PROBLEM DETAILS » Reproduce the material below word for word, keeping every line.

Dataset excerpt:
==============================

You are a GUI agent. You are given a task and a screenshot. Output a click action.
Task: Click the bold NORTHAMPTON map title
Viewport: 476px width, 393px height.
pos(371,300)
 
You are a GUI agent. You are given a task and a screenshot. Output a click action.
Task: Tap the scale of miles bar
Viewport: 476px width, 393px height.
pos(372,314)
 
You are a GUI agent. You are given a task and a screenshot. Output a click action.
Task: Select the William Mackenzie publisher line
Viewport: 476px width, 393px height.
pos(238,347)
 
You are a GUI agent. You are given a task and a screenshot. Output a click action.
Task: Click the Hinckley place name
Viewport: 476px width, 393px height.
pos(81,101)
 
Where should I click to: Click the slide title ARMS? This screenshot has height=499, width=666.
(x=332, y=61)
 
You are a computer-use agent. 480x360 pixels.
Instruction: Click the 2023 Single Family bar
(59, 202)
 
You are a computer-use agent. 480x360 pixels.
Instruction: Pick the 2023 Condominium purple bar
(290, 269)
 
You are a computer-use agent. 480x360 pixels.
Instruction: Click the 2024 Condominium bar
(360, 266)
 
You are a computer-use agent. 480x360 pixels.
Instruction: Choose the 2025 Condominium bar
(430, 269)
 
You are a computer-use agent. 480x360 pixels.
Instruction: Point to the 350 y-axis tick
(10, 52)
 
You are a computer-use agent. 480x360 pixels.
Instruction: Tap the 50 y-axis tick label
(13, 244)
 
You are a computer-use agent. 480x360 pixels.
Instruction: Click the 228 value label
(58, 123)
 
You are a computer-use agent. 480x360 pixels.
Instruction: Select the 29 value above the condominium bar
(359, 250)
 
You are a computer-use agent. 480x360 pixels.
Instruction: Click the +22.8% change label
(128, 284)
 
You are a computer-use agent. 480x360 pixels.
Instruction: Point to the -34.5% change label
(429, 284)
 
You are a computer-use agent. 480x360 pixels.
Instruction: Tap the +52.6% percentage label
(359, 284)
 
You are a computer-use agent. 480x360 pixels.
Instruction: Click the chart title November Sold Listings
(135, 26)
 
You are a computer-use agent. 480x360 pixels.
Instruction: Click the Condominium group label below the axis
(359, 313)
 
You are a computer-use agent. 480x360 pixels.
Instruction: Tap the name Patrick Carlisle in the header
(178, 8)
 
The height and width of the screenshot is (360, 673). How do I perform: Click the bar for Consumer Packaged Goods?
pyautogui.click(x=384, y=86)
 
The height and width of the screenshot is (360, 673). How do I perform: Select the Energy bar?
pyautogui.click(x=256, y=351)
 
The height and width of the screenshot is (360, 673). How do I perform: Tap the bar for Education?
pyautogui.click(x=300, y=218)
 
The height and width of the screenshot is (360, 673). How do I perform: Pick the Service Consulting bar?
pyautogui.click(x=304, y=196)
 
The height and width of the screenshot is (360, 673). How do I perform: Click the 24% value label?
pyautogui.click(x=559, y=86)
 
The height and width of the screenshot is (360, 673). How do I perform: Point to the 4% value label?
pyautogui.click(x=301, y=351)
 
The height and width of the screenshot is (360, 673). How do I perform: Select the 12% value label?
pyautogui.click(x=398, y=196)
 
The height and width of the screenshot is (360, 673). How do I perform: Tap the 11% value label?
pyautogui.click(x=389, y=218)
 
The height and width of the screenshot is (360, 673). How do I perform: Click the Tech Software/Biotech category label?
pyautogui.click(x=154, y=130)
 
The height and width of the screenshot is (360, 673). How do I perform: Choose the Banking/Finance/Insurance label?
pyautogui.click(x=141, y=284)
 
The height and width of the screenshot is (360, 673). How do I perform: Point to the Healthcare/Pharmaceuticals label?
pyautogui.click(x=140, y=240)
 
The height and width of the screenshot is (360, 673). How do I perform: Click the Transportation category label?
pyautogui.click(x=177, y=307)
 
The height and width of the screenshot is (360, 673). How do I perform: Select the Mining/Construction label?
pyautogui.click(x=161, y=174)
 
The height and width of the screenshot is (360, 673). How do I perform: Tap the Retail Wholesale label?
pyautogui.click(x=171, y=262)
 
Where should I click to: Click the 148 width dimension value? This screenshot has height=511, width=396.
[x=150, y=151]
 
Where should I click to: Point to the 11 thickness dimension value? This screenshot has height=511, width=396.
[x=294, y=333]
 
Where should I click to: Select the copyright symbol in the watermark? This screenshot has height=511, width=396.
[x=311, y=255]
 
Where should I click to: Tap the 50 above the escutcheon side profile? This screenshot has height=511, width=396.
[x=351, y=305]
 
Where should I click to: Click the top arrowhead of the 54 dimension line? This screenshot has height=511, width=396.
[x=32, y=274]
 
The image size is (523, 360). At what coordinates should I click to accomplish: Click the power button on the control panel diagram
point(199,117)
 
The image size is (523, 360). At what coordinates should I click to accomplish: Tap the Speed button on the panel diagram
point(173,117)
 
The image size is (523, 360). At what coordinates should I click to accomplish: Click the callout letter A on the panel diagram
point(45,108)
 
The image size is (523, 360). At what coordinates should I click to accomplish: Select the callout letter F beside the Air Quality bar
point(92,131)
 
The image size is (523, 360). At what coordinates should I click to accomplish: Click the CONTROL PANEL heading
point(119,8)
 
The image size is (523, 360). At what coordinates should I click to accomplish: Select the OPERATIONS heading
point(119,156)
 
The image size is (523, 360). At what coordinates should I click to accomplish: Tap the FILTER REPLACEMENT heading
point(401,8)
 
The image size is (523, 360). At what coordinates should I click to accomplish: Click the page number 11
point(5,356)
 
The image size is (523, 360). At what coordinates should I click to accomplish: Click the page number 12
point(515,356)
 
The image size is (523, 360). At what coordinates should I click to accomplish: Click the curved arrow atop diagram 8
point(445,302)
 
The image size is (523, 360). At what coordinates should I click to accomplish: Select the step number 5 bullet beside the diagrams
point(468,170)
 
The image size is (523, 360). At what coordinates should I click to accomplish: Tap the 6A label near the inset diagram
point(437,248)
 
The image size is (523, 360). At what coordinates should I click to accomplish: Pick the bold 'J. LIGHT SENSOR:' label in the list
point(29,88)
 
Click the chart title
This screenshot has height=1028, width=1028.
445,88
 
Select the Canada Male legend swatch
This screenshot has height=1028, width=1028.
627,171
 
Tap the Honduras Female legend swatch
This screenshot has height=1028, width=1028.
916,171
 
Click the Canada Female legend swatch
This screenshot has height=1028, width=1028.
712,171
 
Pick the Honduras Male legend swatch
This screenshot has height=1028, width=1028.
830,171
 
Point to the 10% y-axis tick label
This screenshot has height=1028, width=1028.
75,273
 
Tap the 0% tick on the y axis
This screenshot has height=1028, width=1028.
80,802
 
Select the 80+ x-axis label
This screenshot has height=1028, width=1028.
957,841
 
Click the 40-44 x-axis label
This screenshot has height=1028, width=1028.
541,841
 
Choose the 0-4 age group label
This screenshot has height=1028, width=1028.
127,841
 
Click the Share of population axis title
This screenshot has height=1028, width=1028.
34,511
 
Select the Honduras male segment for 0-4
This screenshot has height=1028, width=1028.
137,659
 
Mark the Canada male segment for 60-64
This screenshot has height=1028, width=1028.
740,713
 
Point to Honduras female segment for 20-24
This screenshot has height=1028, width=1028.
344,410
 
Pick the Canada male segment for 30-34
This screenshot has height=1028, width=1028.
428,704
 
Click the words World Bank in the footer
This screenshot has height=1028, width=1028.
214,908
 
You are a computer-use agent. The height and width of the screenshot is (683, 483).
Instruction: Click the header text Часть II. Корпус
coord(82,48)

==============================

RESULT OF THE TASK »
You are a GUI agent. You are given a task and a screenshot. Output a click action.
Task: Click the bold NORTHAMPTON map title
Viewport: 476px width, 393px height.
pos(371,300)
 
You are a GUI agent. You are given a task and a screenshot. Output a click action.
Task: Tap the scale of miles bar
Viewport: 476px width, 393px height.
pos(372,314)
 
You are a GUI agent. You are given a task and a screenshot. Output a click action.
Task: Select the William Mackenzie publisher line
Viewport: 476px width, 393px height.
pos(238,347)
 
You are a GUI agent. You are given a task and a screenshot. Output a click action.
Task: Click the Hinckley place name
Viewport: 476px width, 393px height.
pos(81,101)
 
Where should I click to: Click the slide title ARMS? This screenshot has height=499, width=666.
(x=332, y=61)
 
You are a computer-use agent. 480x360 pixels.
Instruction: Click the 2023 Single Family bar
(59, 202)
 
You are a computer-use agent. 480x360 pixels.
Instruction: Pick the 2023 Condominium purple bar
(290, 269)
 
You are a computer-use agent. 480x360 pixels.
Instruction: Click the 2024 Condominium bar
(360, 266)
 
You are a computer-use agent. 480x360 pixels.
Instruction: Choose the 2025 Condominium bar
(430, 269)
 
You are a computer-use agent. 480x360 pixels.
Instruction: Point to the 350 y-axis tick
(10, 52)
 
You are a computer-use agent. 480x360 pixels.
Instruction: Tap the 50 y-axis tick label
(13, 244)
 
You are a computer-use agent. 480x360 pixels.
Instruction: Click the 228 value label
(58, 123)
 
You are a computer-use agent. 480x360 pixels.
Instruction: Select the 29 value above the condominium bar
(359, 250)
 
You are a computer-use agent. 480x360 pixels.
Instruction: Click the +22.8% change label
(128, 284)
 
You are a computer-use agent. 480x360 pixels.
Instruction: Point to the -34.5% change label
(429, 284)
 
You are a computer-use agent. 480x360 pixels.
Instruction: Tap the +52.6% percentage label
(359, 284)
 
You are a computer-use agent. 480x360 pixels.
Instruction: Click the chart title November Sold Listings
(135, 26)
 
You are a computer-use agent. 480x360 pixels.
Instruction: Click the Condominium group label below the axis
(359, 313)
 
You are a computer-use agent. 480x360 pixels.
Instruction: Tap the name Patrick Carlisle in the header
(178, 8)
 
The height and width of the screenshot is (360, 673). How do I perform: Click the bar for Consumer Packaged Goods?
pyautogui.click(x=384, y=86)
 
The height and width of the screenshot is (360, 673). How do I perform: Select the Energy bar?
pyautogui.click(x=256, y=351)
 
The height and width of the screenshot is (360, 673). How do I perform: Tap the bar for Education?
pyautogui.click(x=300, y=218)
 
The height and width of the screenshot is (360, 673). How do I perform: Pick the Service Consulting bar?
pyautogui.click(x=304, y=196)
 
The height and width of the screenshot is (360, 673). How do I perform: Click the 24% value label?
pyautogui.click(x=559, y=86)
 
The height and width of the screenshot is (360, 673). How do I perform: Point to the 4% value label?
pyautogui.click(x=301, y=351)
 
The height and width of the screenshot is (360, 673). How do I perform: Select the 12% value label?
pyautogui.click(x=398, y=196)
 
The height and width of the screenshot is (360, 673). How do I perform: Tap the 11% value label?
pyautogui.click(x=389, y=218)
 
The height and width of the screenshot is (360, 673). How do I perform: Click the Tech Software/Biotech category label?
pyautogui.click(x=154, y=130)
 
The height and width of the screenshot is (360, 673). How do I perform: Choose the Banking/Finance/Insurance label?
pyautogui.click(x=141, y=284)
 
The height and width of the screenshot is (360, 673). How do I perform: Point to the Healthcare/Pharmaceuticals label?
pyautogui.click(x=140, y=240)
 
The height and width of the screenshot is (360, 673). How do I perform: Click the Transportation category label?
pyautogui.click(x=177, y=307)
 
The height and width of the screenshot is (360, 673). How do I perform: Select the Mining/Construction label?
pyautogui.click(x=161, y=174)
 
The height and width of the screenshot is (360, 673). How do I perform: Tap the Retail Wholesale label?
pyautogui.click(x=171, y=262)
 
Where should I click to: Click the 148 width dimension value? This screenshot has height=511, width=396.
[x=150, y=151]
 
Where should I click to: Point to the 11 thickness dimension value? This screenshot has height=511, width=396.
[x=294, y=333]
 
Where should I click to: Select the copyright symbol in the watermark? This screenshot has height=511, width=396.
[x=311, y=255]
 
Where should I click to: Tap the 50 above the escutcheon side profile? This screenshot has height=511, width=396.
[x=351, y=305]
 
Where should I click to: Click the top arrowhead of the 54 dimension line? This screenshot has height=511, width=396.
[x=32, y=274]
 
The image size is (523, 360). At what coordinates should I click to accomplish: Click the power button on the control panel diagram
point(199,117)
 
The image size is (523, 360). At what coordinates should I click to accomplish: Tap the Speed button on the panel diagram
point(173,117)
 
The image size is (523, 360). At what coordinates should I click to accomplish: Click the callout letter A on the panel diagram
point(45,108)
 
The image size is (523, 360). At what coordinates should I click to accomplish: Select the callout letter F beside the Air Quality bar
point(92,131)
 
The image size is (523, 360). At what coordinates should I click to accomplish: Click the CONTROL PANEL heading
point(119,8)
 
The image size is (523, 360). At what coordinates should I click to accomplish: Select the OPERATIONS heading
point(119,156)
 
The image size is (523, 360). At what coordinates should I click to accomplish: Tap the FILTER REPLACEMENT heading
point(401,8)
 
The image size is (523, 360). At what coordinates should I click to accomplish: Click the page number 11
point(5,356)
 
The image size is (523, 360). At what coordinates should I click to accomplish: Click the page number 12
point(515,356)
 
The image size is (523, 360). At what coordinates should I click to accomplish: Click the curved arrow atop diagram 8
point(445,302)
 
The image size is (523, 360). At what coordinates should I click to accomplish: Select the step number 5 bullet beside the diagrams
point(468,170)
 
The image size is (523, 360). At what coordinates should I click to accomplish: Tap the 6A label near the inset diagram
point(437,248)
 
The image size is (523, 360). At what coordinates should I click to accomplish: Pick the bold 'J. LIGHT SENSOR:' label in the list
point(29,88)
 
Click the chart title
This screenshot has height=1028, width=1028.
445,88
 
Select the Canada Male legend swatch
This screenshot has height=1028, width=1028.
627,171
 
Tap the Honduras Female legend swatch
This screenshot has height=1028, width=1028.
916,171
 
Click the Canada Female legend swatch
This screenshot has height=1028, width=1028.
712,171
 
Pick the Honduras Male legend swatch
This screenshot has height=1028, width=1028.
830,171
 
Point to the 10% y-axis tick label
This screenshot has height=1028, width=1028.
75,273
 
Tap the 0% tick on the y axis
This screenshot has height=1028, width=1028.
80,802
 
Select the 80+ x-axis label
This screenshot has height=1028, width=1028.
957,841
 
Click the 40-44 x-axis label
This screenshot has height=1028, width=1028.
541,841
 
Choose the 0-4 age group label
This screenshot has height=1028, width=1028.
127,841
 
Click the Share of population axis title
This screenshot has height=1028, width=1028.
34,511
 
Select the Honduras male segment for 0-4
This screenshot has height=1028, width=1028.
137,659
 
Mark the Canada male segment for 60-64
This screenshot has height=1028, width=1028.
740,713
 
Point to Honduras female segment for 20-24
This screenshot has height=1028, width=1028.
344,410
 
Pick the Canada male segment for 30-34
This screenshot has height=1028, width=1028.
428,704
 
Click the words World Bank in the footer
This screenshot has height=1028, width=1028.
214,908
 
You are a computer-use agent. The height and width of the screenshot is (683, 483).
Instruction: Click the header text Часть II. Корпус
coord(82,48)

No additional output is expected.